2. If our data moves to the cloud, our business will no longer have control over our technology. Instead of spending ever-larger portions of your capital budget on servers for email storage and workloads, you can think strategically and support business managers in a much more agile fashion, responding to their needs quickly.
3. Keeping data on-premises is safer than in the cloud. Security has grown into a full-time job, one requiring a team of experts, and the few experts available require hefty salaries. Microsoft hires the best and brightest when it comes to thwarting security breaches, and they have the scale most companies can only dream about.
4. I have to move everything to the cloud; it is an all-or-nothing scenario. Most implementations start with a hybrid approach, moving a single application, like email, and growing from there.
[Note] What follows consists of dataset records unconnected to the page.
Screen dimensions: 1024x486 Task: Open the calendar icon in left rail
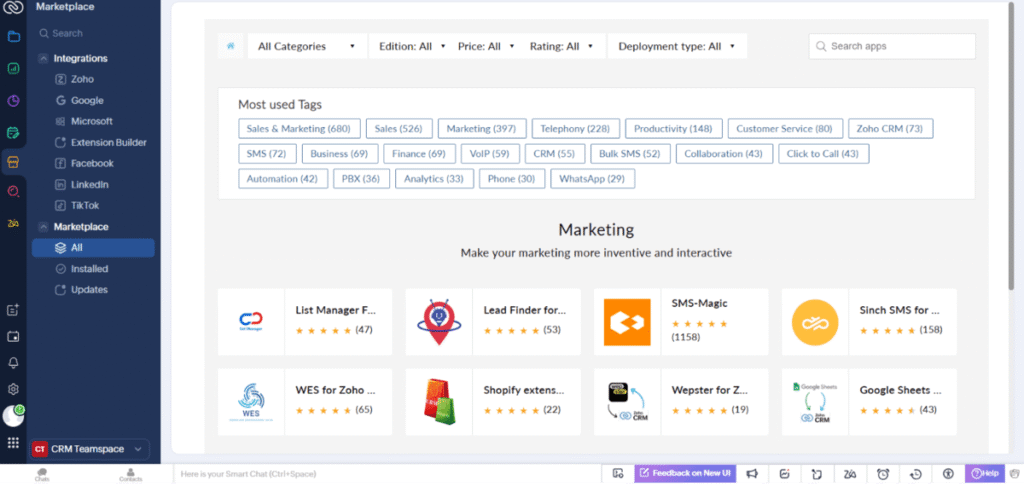tap(13, 337)
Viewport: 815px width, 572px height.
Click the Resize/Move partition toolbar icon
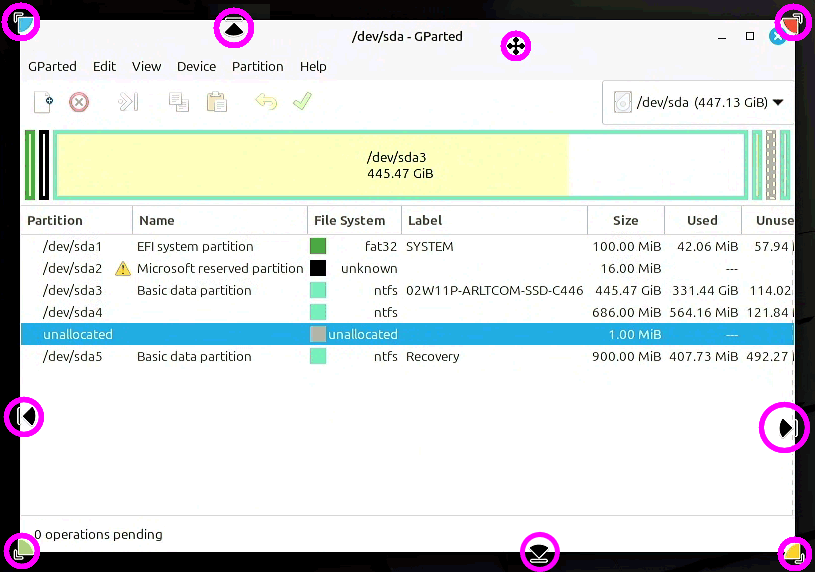point(129,102)
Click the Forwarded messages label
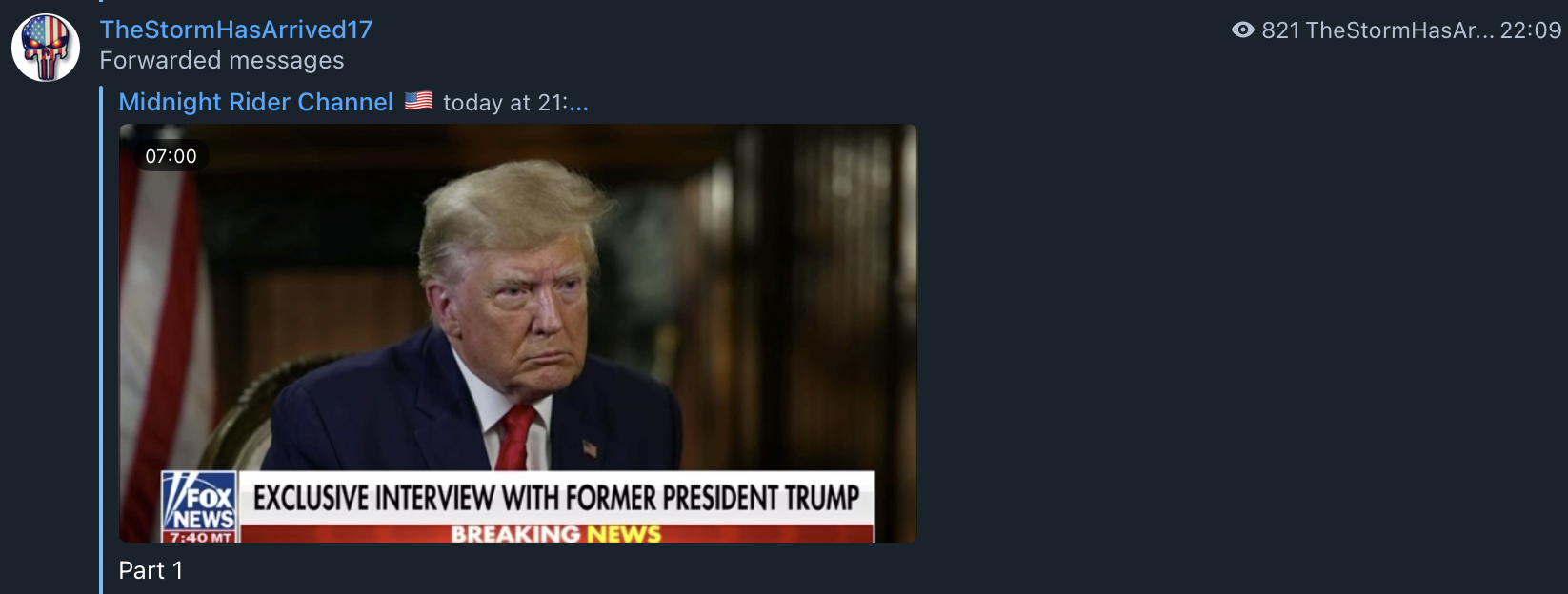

5. Cloud migration is too much for my business to handle. MicroAge along with Microsoft will help you every step of the way with information and tips on firewall configurations, reverse proxy requirements, identity options, migration possibilities, and a phased approach for hybrid setups.
6. Corporate spies, cyber-thieves, and governments will have access to my data if it’s in the cloud. Your IT team manages access, sets up rights and restrictions, and provides smartphone access and options. Your company remains the sole owner: You retain the rights, title, and interest in the data stored in Office 365.
7. Skype and Skype for Business are one and the same. Skype for Business integrates with Office 365, boosting productivity by letting people connect on their terms. Employees can make and receive calls, give presentations, and attend meetings from one application—from anywhere—as long as they have an Internet connection.
8. Email isn’t any simpler in the cloud. Software updates and fixes are delivered automatically as soon as they are released, and Exchange Online is always first in line for updates. Although the management and updates are fully automated,
9. Continuously updating Office 365 will break my critical business applications. Offering the same worldwide standard of desktop applications with the familiar tools you know and love; working hard to ensure that even as Microsoft update Office on a regular basis in the cloud, they ensure their updates do not impact areas that would impact other software applications.
When you are busy managing disconnected systems, applications, and data with inflexible and slow systems, and taking flak from employees demanding access to the corporate network and to new tools, it’s hard to squeeze in even a few minutes to keep up with new products and evaluate everything you hear. But now you have a better understanding of the productivity and collaboration that Office 365 provides.